All together, the holdings of these companies continue to generate ample and rising revenues to support that dividend. Revenue gains for 2016 amounted to 21.5% and as of the most recent filings the holdings are set to advance revenues by some 22.1%.

Warren Buffett would be envious of the great mix of companies rolled up in Compass.



5 Rock-Solid Dividend Stocks: MFA Financial (MFA)

5 Rock-Solid Dividend Stocks: MFA Financial (MFA)

Source: Shutterstock

Dividend Yield: 11.5%

MFA Financial Inc (NYSE:MFA) is a mortgage investment company that since 2000 has generated an average annual return to shareholders of over 15%. Think about that for a moment. Through all of the rising and falling interest rates and mortgage and home market booms and busts, MFA has not only been a survivor, but a profitable one.

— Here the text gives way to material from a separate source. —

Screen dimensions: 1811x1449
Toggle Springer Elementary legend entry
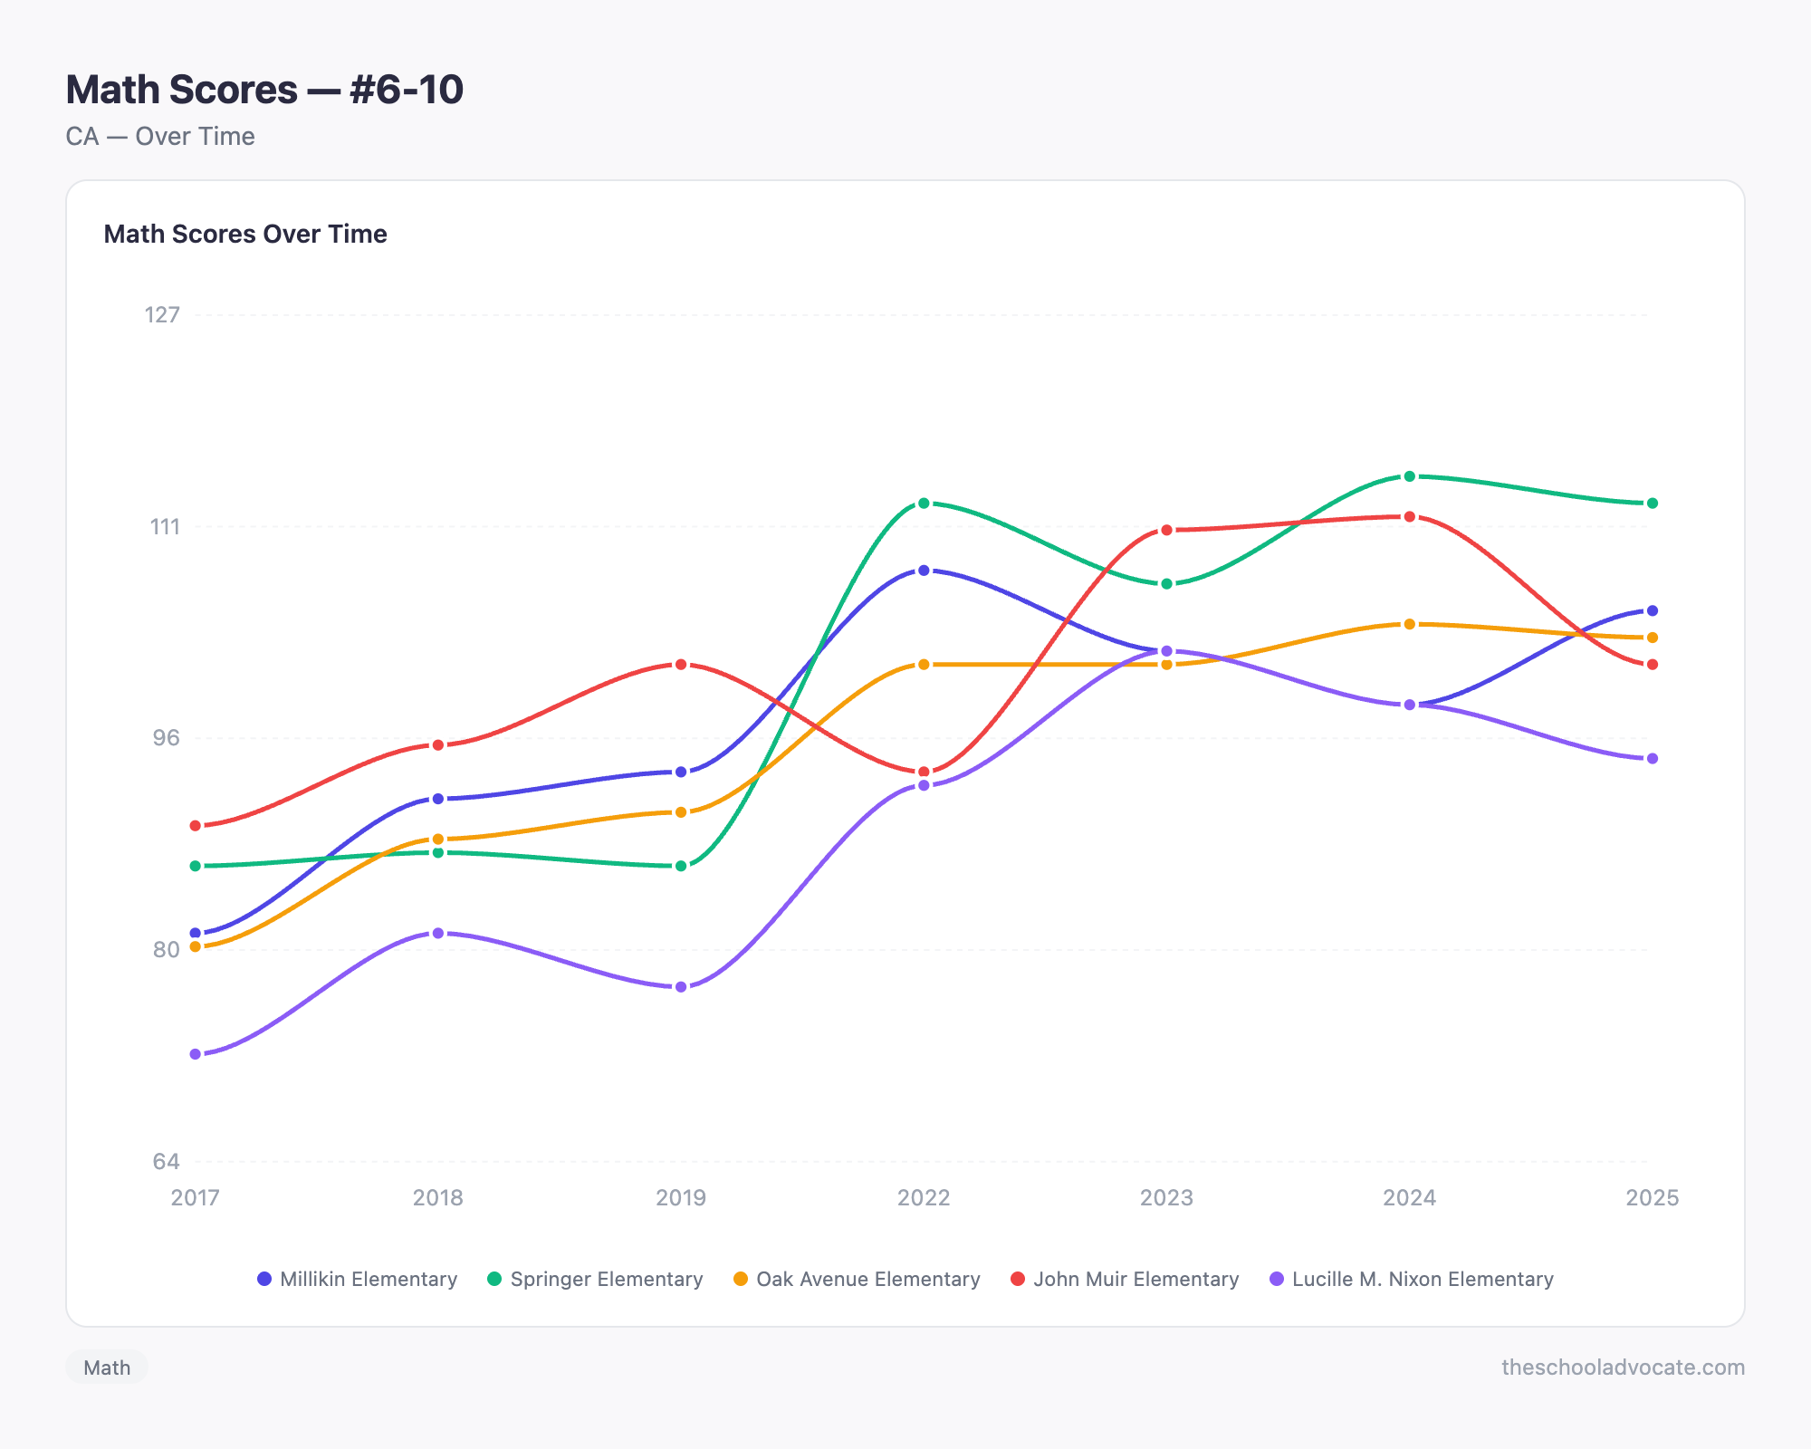[595, 1279]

That’s the start of a compelling reason to own this high-paying real estate investment trust (REIT).

The key to MFA is that it has maintained an expanding portfolio of mortgage securities with a strong eye on controlling risks.

Right now, the primary risk in income investing is the prospect of rising interest rates, which can drag down existing securities. But MFA’s portfolio is insensitive to rising interest rates. It does this by investing in shorter-maturity securities that have a low sensitivity to rising rates. And it also invests in securities that step up in yield as interest rates rise.

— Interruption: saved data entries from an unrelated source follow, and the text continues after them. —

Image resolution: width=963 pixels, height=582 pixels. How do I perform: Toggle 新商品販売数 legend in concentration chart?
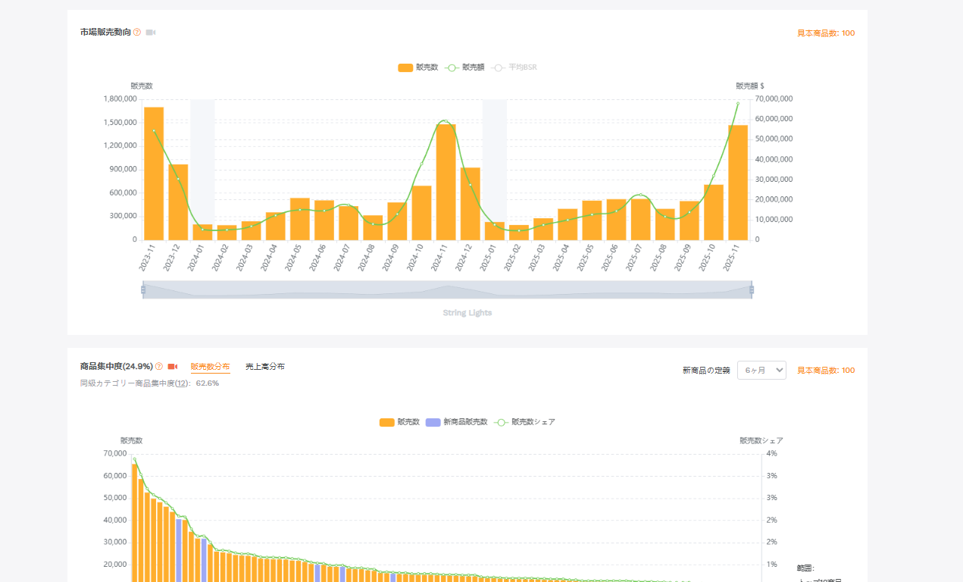pos(455,422)
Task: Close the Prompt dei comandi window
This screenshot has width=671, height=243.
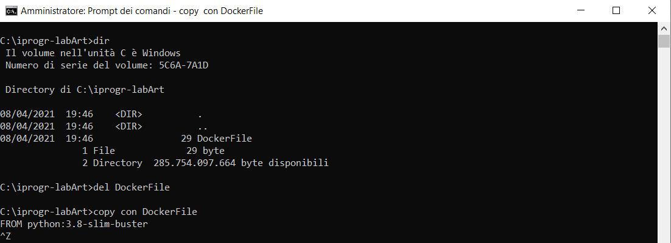Action: click(x=652, y=11)
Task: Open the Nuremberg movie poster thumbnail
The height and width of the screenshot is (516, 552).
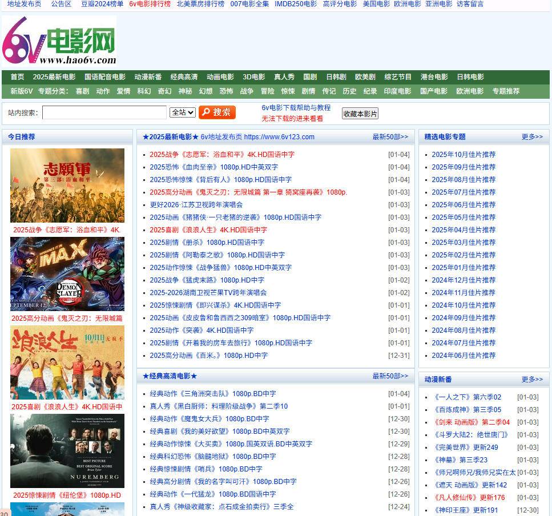Action: pyautogui.click(x=67, y=451)
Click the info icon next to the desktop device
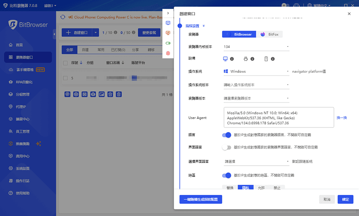Viewport: 359px width, 216px height. tap(232, 59)
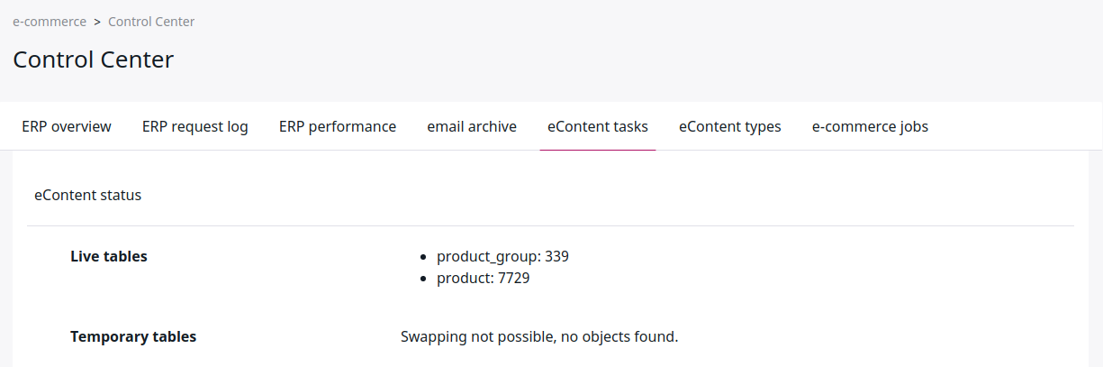Switch to the ERP overview tab

point(67,126)
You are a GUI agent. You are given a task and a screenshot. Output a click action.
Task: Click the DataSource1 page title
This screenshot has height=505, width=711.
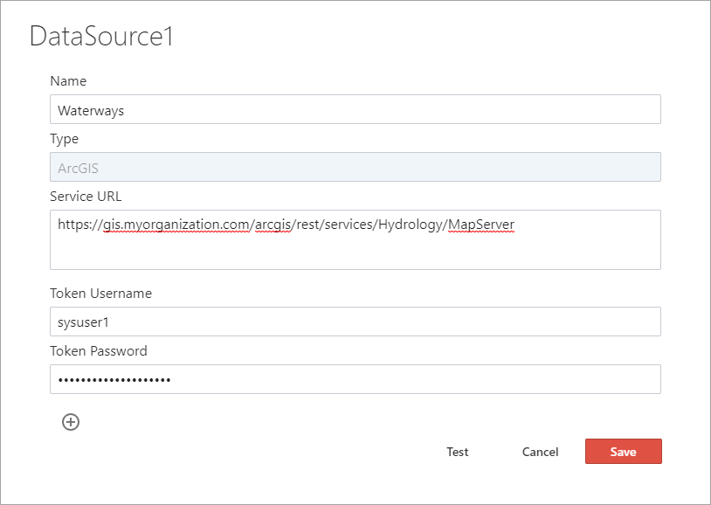tap(101, 37)
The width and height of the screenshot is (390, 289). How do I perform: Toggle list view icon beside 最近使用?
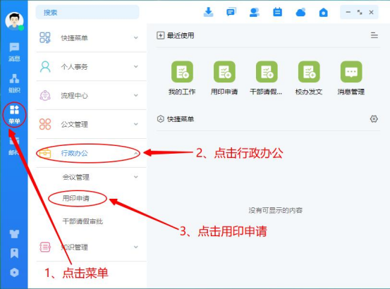click(374, 35)
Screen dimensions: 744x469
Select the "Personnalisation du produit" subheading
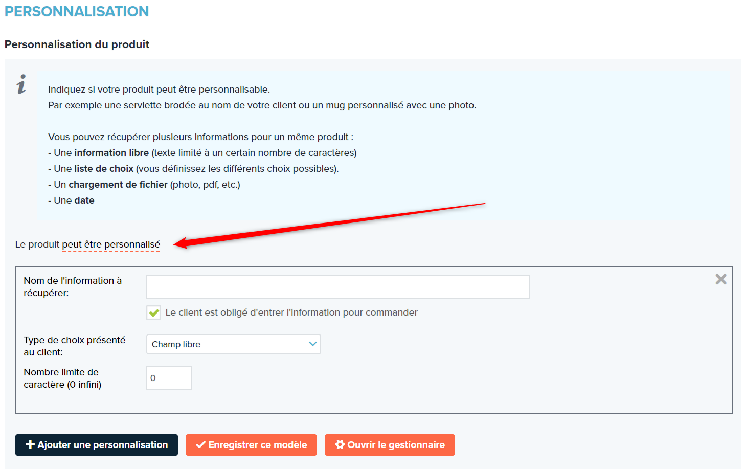77,44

It also has a proven track record of engaging in specific hedges that provide offsetting gains if the mortgage market heads lower. Overall, the sensitivity on its entire portfolio is running at a duration of 0.76%. This basically means that for each 1% of interest rate hikes the portfolio would only face a potential loss of 0.76% if it did nothing to counter shifting market conditions.

And it also maintains a strong hold on the quality of its mortgage securities. The majority of its primary assets are purchased or owned at discounts to the underlying values of the property collateral. This results in a loan to value (LTV) rate of its primary assets at discounts of 20% or more, with the lion’s share sitting at even greater discounts. This means that losses with defaults are highly minimalized, with most borrowers having lots of equity in their properties.

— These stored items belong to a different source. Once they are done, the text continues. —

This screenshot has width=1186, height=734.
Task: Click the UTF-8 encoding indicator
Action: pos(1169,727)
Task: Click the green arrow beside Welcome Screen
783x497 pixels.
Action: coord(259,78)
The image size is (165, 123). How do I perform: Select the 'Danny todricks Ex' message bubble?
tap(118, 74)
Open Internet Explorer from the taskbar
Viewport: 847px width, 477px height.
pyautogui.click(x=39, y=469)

Moreover, with the U.S. mortgage market continuing to improve, overall market delinquencies continue to fall, making the overall market less risk-prone.

MFA manages its portfolio not just with hedges, but also with its credit facilities. This means that it borrows at lower rates to help fund the mortgage securities it holds. This increases the net yield for investors.

The dividend is paid quarterly at a current rate of 20 cents for a yield of 9.1%. And since it is a REIT, it passes the majority of earnings on to stockholders.

With a long history of positive performance and a great yield, MFA makes for a rock-solid dividend stock.

[Ed’s note: This article was previously published Sept. 20, 2017. We are republishing it to reflect the changing yields.]

As of this writing, Neil George did not hold a position in any of the aforementioned securities.